50 millions de compte Facebook compromis

Facebook a été victime d'un incident de fuite d'information le 25 septembre. Environ 50 millions utilisateurs ont été compromis suite à une fuite de jetons d'authentification.

Les attaquants ont exploité une vulnérabilité dans la plateforme de Facebook.

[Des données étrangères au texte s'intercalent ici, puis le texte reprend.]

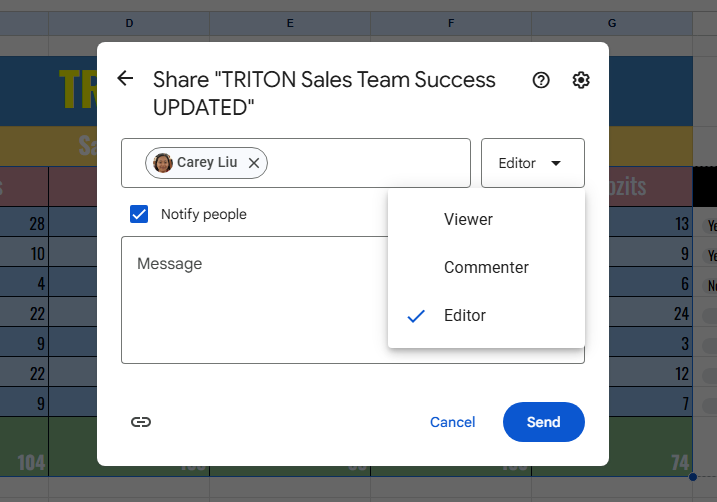This screenshot has height=502, width=717.
Task: Pick the checked Editor menu option
Action: [x=465, y=315]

Cette vulnérabilité est une combinaison de trois bogues distincts :

  1. Un bogue dans la fonctionnalité "Voir en tant que" permet aux utilisateurs de poster des vidéos.
  2. Un bogue dans la fonctionnalité de chargement de vidéo génère des jetons d'accès ayant des permissions sur l'application mobile.
  3. Un bogue lorsque la fonctionnalité de chargement de vidéo est affichée par la fonctionnalité "Voir en tant que". Elle permet la génération d'un jeton pour la personne dont la vue du profil est vue "en tant que" alors que le jeton devrait être pour la personne utilisant la fonctionnalité "Voir en tant que"

C'est la combinaison simultanée de ces trois bogues qui a permis à l'attaquant de générer des jetons illégitimes.

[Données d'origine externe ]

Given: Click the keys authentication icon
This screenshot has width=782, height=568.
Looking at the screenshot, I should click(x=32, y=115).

Facebook a corrigé la vulnérabilité exploitée et a réinitialisé les jetons d'accès des utilisateurs impactés et de 40 millions d'utilisateurs qui ont été sujets d'une recherche "View as" dans l'année précédente.

Cette réinitialisation permet d'éviter que les attaquants puissent se connecter sur Facebook aux comptes dont ils ont obtenu le jeton d'accès. Cependant, si un utilisateur utilise la fonctionnalité "connexion par Facebook" pour se connecter à un site tiers, les attaquants pourraient se connecter à son profil sur ce site s'ils ont réussi à obtenir son jeton d'accès. En effet, ces sites tiers ne vérifient pas forcément la validité des jetons d'accès soumis (s'ils ont expiré ou ont été réinitialisés). Sur ce point, Facebook indique qu'il n'a pas détecté de connexions frauduleuses à des sites tiers.

Par ailleurs, Facebook a notifié la CNIL Irlandaise (DPCI) de cette fuite, comme l'exige le RGPD. La CNIL Irlandaise que cette notification manquait de détails et qu'elle était "inquiète" que "Facebook (ne soit) pas capable de clarifier la nature de la faille et le risque pour les utilisateurs". Le 1er octobre, Facebook a indiqué à la DPCI que 5 millions d'utilisateurs européens seraient impactés.

Pour se protéger contre ce type d'attaque, il est recommandé de mettre à jour les mots de passe régulièrement et suivre les exigences de développement sécurisé des applications afin de minimiser au maximum le risque d'exploitation des vulnérabilités combinées.